Face à une dérive s’apparentant à un coup d’État institutionnel, l’opposition parlementaire ne parvient guère à impulser une dynamique nouvelle en vue d’une alternative politique crédible. Impuissante à l’intérieur du pays, constamment absente de l’hémicycle, elle a de plus en plus du mal à jouer efficacement son rôle. Essoufflée et ne parvenant guère à démontrer de manière pacifique le vrai rapport des forces populaires, de plus en plus discréditée aux yeux du peuple congolais, ses représentants cherchent désespérément la solution hors du territoire national. Ainsi cèdent-ils au chant des sirènes dans le but de revenir en force sur l’échiquier politique interne.
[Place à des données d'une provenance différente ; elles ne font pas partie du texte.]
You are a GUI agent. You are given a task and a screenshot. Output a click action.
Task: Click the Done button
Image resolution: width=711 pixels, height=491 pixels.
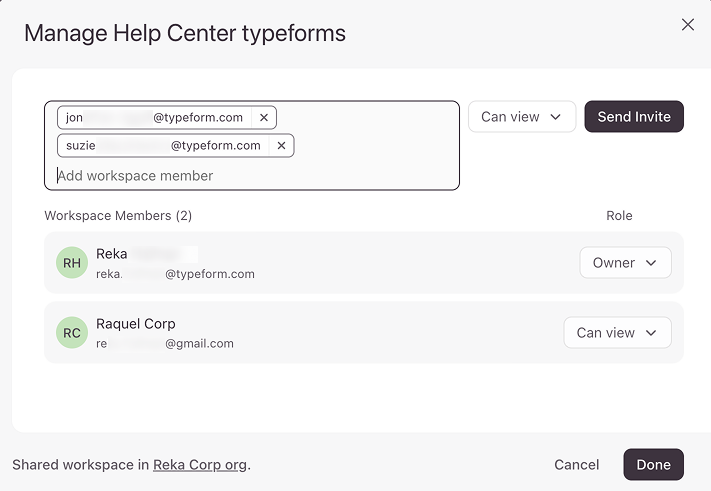[x=653, y=465]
En revanche, pour conserver le pouvoir, la majorité présidentielle s’applique à fragiliser davantage l’opposition dans sa globalité. À cet effet, après réussi à noyauté l’opposition parlementaire, quelques caciques ont claqué publiquement la porte de ladite majorité et se sont proclamés opposants. Curieusement, cette mutation soudaine ne s’est faite sur aucune ligne idéologique. Seul le stratagème électoral a motivé, de manière cynique, ce positionnement cousu de fil blanc. Comment peut-on se coucher libéraux, et se réveiller tout à coup sociaux-démocrates, ou tout simplement socialistes ? « Le zèbre ne se défait pas de ses zébrures », dit un vieux proverbe bantou.
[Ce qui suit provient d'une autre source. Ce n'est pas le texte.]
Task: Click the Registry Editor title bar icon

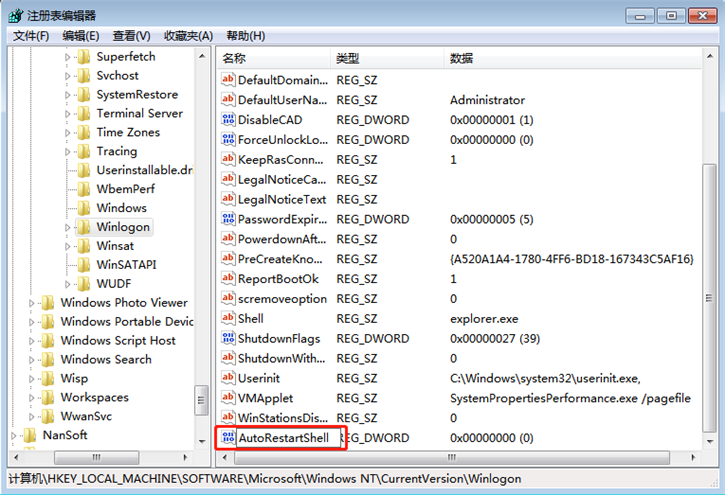Action: pyautogui.click(x=15, y=15)
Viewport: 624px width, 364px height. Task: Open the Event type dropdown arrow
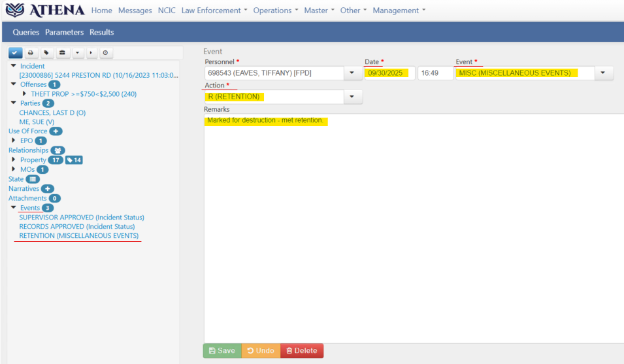(603, 73)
Par ailleurs, il est incroyable qu’un gouvernement d’une République censée être « démocratique » ait pu proposer au Parlement, en vue de son adoption, un projet de loi électorale contenant les germes de l’incohésion nationale. Tout comme est inadmissible l’avis de la Cour Suprême de Justice ayant qualifié conforme à la Constitution une loi qui affirme l’inégalité des Congolais au regard de la représentativité politique. De la même façon qu’est très consternant le fait pour l’opposition parlementaire d’avoir approuvé les dispositions iniques contenues dans le texte promulgué par le président de la République, qui plus est censé être le garant de la Constitution. Enfin, il est incompréhensible de constater l’immobilisme de la société civile contre une loi qui viole sans aucun doute la Constitution.

Une transition politique

Le peuple congolais doit absolument faire émerger une nouvelle classe politique crédible, c’est-à-dire à la vision constructive, et non continuer à faire confiance aux acteurs politiques ayant sans cesse privilégié leurs intérêts personnels au détriment de la chose publique. Le souverain primaire doit donc mettre un terme au glissement vers une République Non Démocratique du Congo, souhaitée par la majorité présidentielle et tacitement cautionnée par une opposition institutionnelle complaisante.
Vu les arguments développés supra, l’avenir du Congo-Kinshasa dépendra à court terme de la mise en place, comme au Burkina-Faso, d’un conseil national de transition, ou d’un gouvernement de salut public, lequel définira les grandes orientations relatives aux prochaines élections, à l’harmonisation de la Constitution, à la morale patriotique, à la défense nationale et aux institutions de la République. Bref, une IVe République reste la voie salutaire pour le devenir du peuple congolais.